Засмеялись и рабочие.

Каширин передал своему помощнику пачку коровьих паспортов и повел женщин по празднично-чистым базам и прибазкам первой фермы.

И ростом, и шириной плеч, и очертаниями большой головы Каширин напоминал Марине Селифона. Это сходство усиливалось манерой зоотехника во время разговора сдвигать к переносью густые брови.

Каширин рассказал, что мясо коровы-киргизки экспертной комиссией в Москве признано самым лучшим по вкусовым качествам и по виду.

— Слой жира и слой нежнорозовой мякоти — так называемое «мраморное мясо». На киргизский скот с давних времен установился нелепый взгляд: «Какой за ним уход, какие для него дворы, когда он сам давно приспособился к суровым зимам!» И обрастает еще наша корова Зимами, как медведь. Но погодите, мы заставим шкуру и нашей киргизки лосниться, как у «герифорда».

— Теперь посмотрим нашего Битка-второго.

Белоголовый «герифорд» на коротких упругих ногах, длинный, с объемистой грудью, переходящей в кривой, как ятаган, подгрудок, казалось, был отлит из бронзы.

Марина указала Обуховой на ослепительно белый подгрудок Битка, опустившийся чуть не до земли.

— Этакий щеголь в белой сорочке… — засмеялась она.

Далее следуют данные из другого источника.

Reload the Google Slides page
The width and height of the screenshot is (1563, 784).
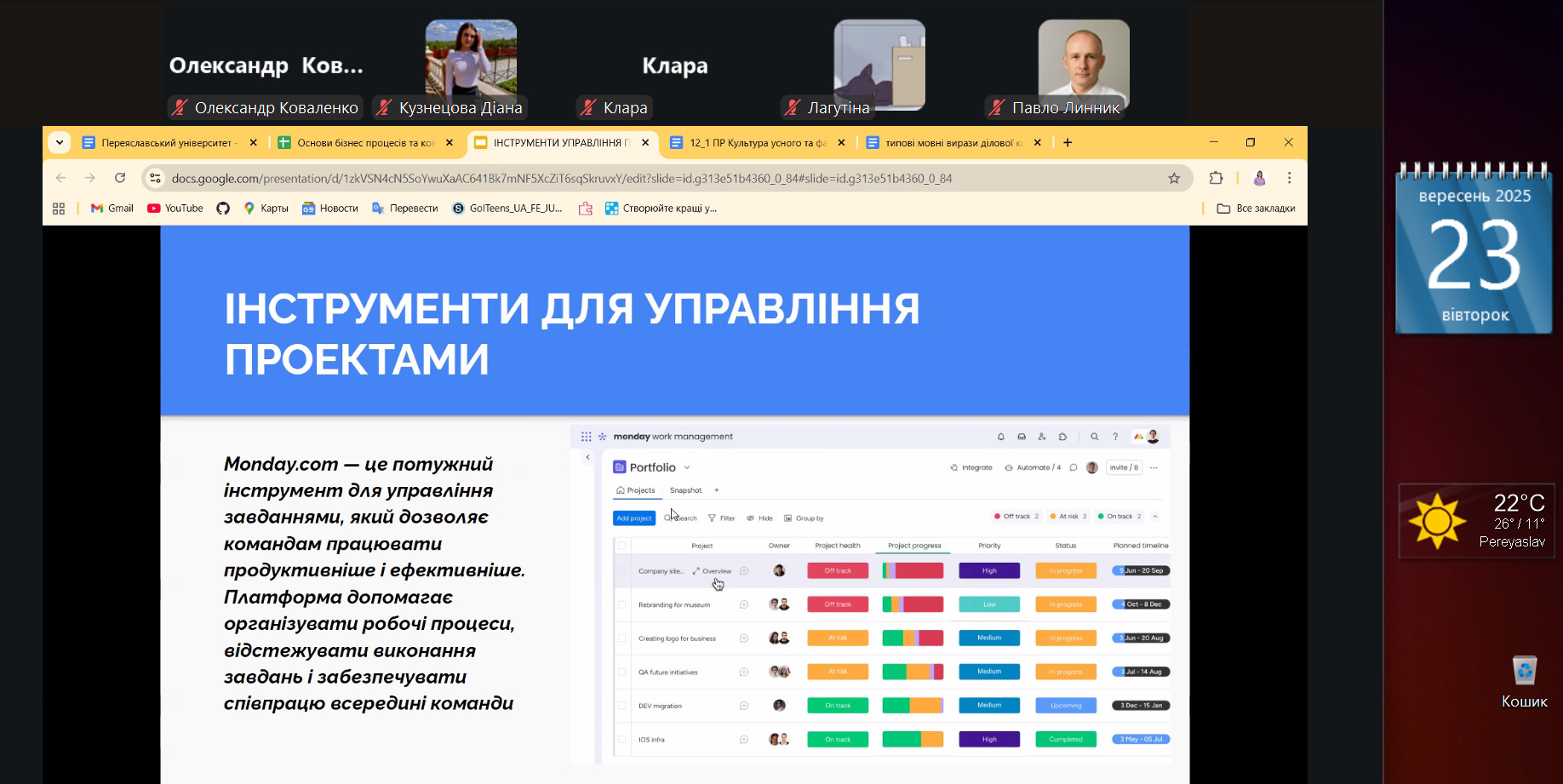coord(120,178)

Каширин впервые взглянул на Марину. Яркая красота молодой женщины ошеломила зоотехника. Большие, синие, казавшиеся в сумраке двора почти черными глаза поразили его неуловимой печалью. Каширин невольно оправил полы коротенького полушубка и пригладил пушистые темные усы.

Марина заметила его движение, и лицо ее сделалось снова строгим.

— А умен!.. А телята от него!.. Пойдемте, я покажу вам многочисленное его потомство.

Обухова внимательно слушала зоотехника, смотрела в разгоревшиеся карие глаза его, и ей самой захотелось так же полюбить свое новое дело, как любит его зоотехник.

…Обухова и Марина уже порядочно устали, Каширин все водил и водил их по секциям. Рассказывал о жизни скота, о кормах, о генетических особенностях «герифордов», об отечественных породах.

— «Герифорды» выгодны скороспелостью, весом, радуют глаз формами, но они же и невыгодны нам…

Обухова остановилась.

— То есть это как же так — и выгодны и невыгодны?

— Невыгодны! — убежденно сказал Каширин.

По первым же его фразам Марфа Даниловна поняла, что вопрос этот для него очень важен.

— Во-первых, на импорт производителей расходуется валюта. Во-вторых, попытка улучшить наше мясное стадо только путем метизации с «иностранцами» отвлекает нас от основной работы с нашими прекрасными отечественными породами. Ведь нельзя же думать, как некоторые: «Дайте нам во все гурты производителей-«герифордов», и мы-де вам покажем…» Ерунда! — Каширин оборвал разговор и пригласил женщин к себе позавтракать.